Written problem:
Answer these from the Westrock Coffee announcement below:
1. When did the Offer and Consent Solicitation expire?
2. About what percentage of the public warrants were validly tendered and not validly withdrawn?
3. Under what symbol do the public warrants trade?

Westrock Coffee Company (NASDAQ: WEST) (“Westrock Coffee” or the
“Company”), a leading integrated coffee, tea, flavors, extracts,
and ingredients solutions provider in the United States, today
announced the expiration and results of its previously announced
exchange offer (the “Offer”) and consent solicitation (the “Consent
Solicitation”) relating to its outstanding (i) public warrants
to purchase shares of common stock of the Company, par value $0.01
per share (“common shares”), which warrants trade on The Nasdaq
Global Market under the symbol “WESTW” (the “public warrants”), and
(ii) private placement warrants to purchase common shares (the
“private placement warrants” and, together with the public
warrants, the “warrants”).
The Offer and Consent Solicitation expired at
5:00 p.m., Eastern Time, on September 26, 2024 (the “Expiration
Date”).
The Company has been advised that as of the
Expiration Date, (x) 16,676,541 outstanding public warrants were
validly tendered and not validly withdrawn in the Offer and Consent
Solicitation, representing approximately 97.42% of the public
warrants and (y) 2,026,046 outstanding private placement warrants
were validly tendered and not validly withdrawn in the Offer and
Consent Solicitation, representing 100% of the private placement
warrants. The Company expects to accept all validly tendered
warrants for exchange and settlement on or about September 30,
2024.

Recorded data:
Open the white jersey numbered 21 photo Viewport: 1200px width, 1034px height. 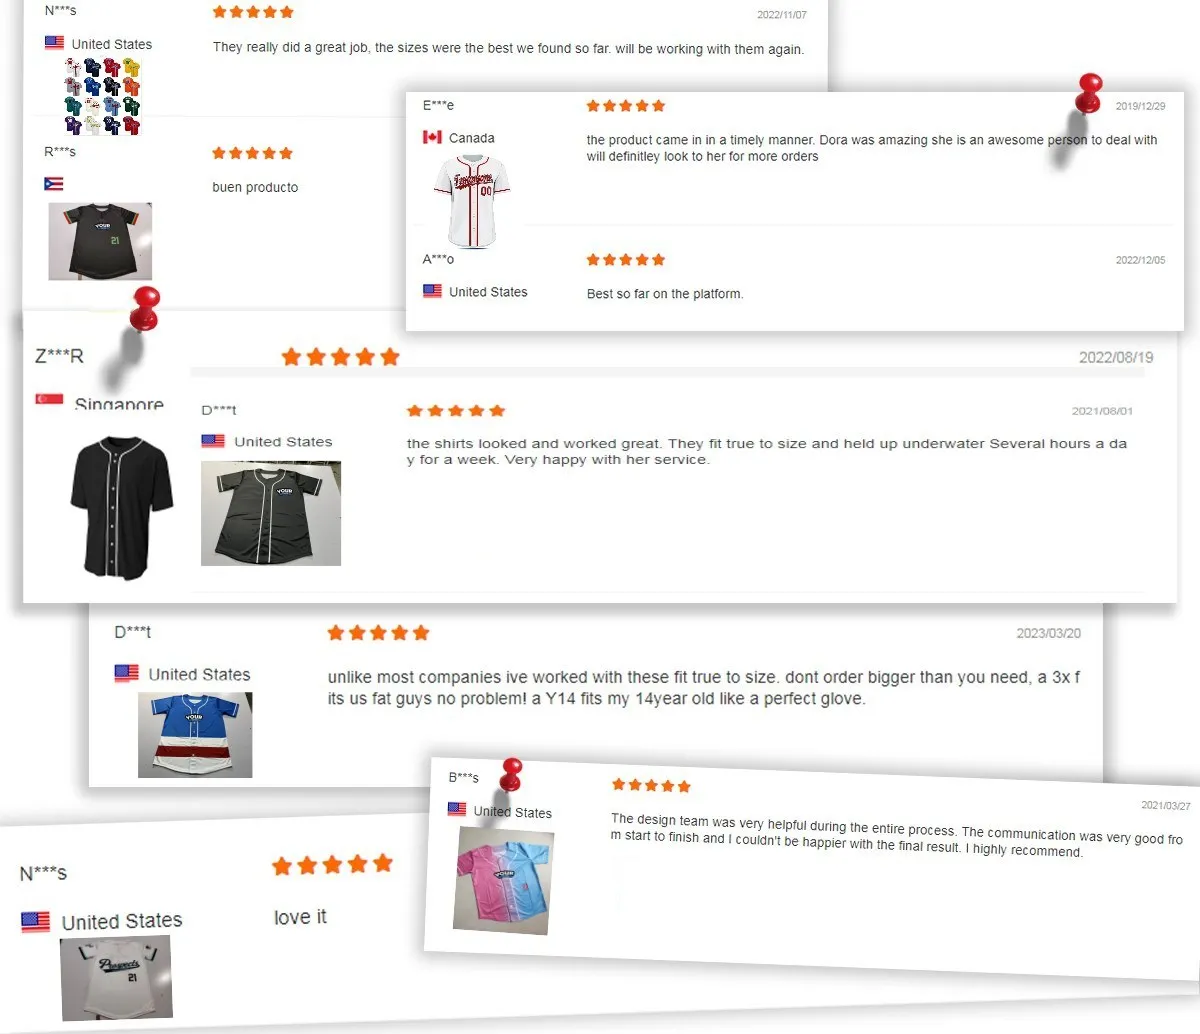116,978
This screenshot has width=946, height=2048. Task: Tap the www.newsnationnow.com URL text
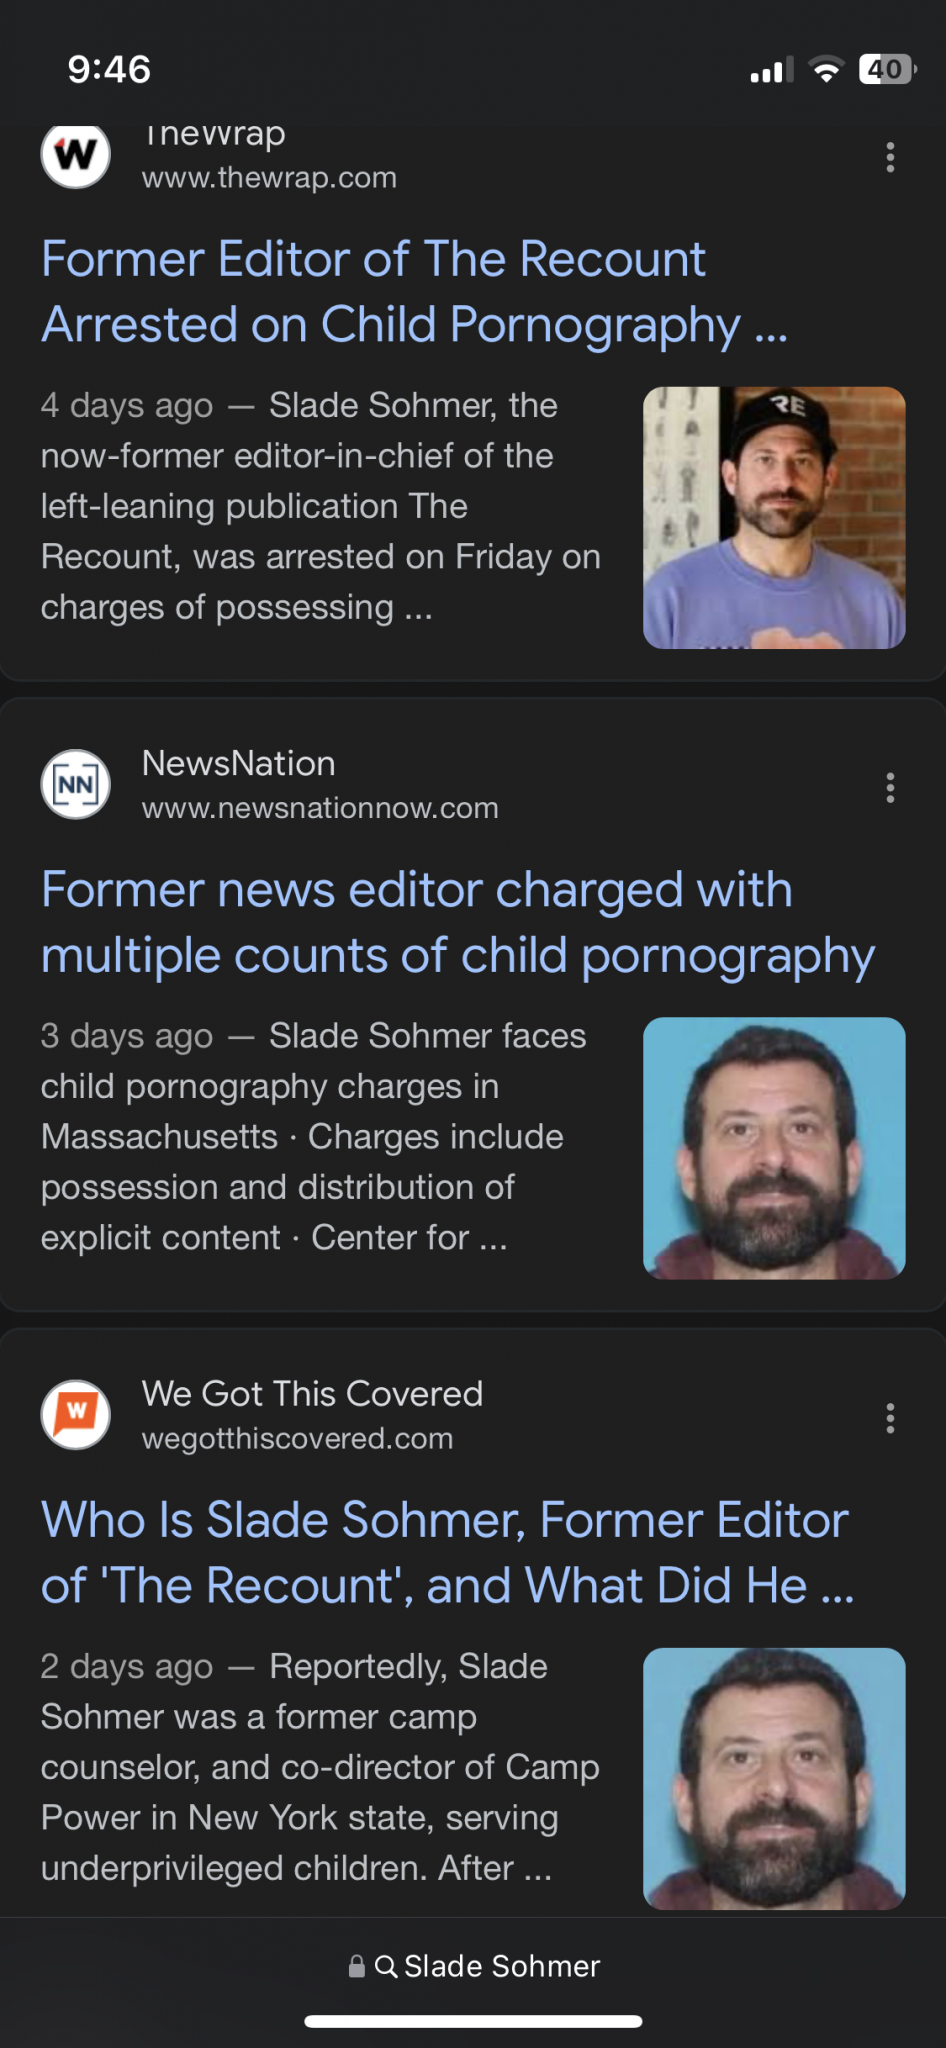click(320, 808)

Solution to this exercise:
1. 5:00 p.m., Eastern Time, on September 26, 2024
2. Approximately 97.42%
3. WESTW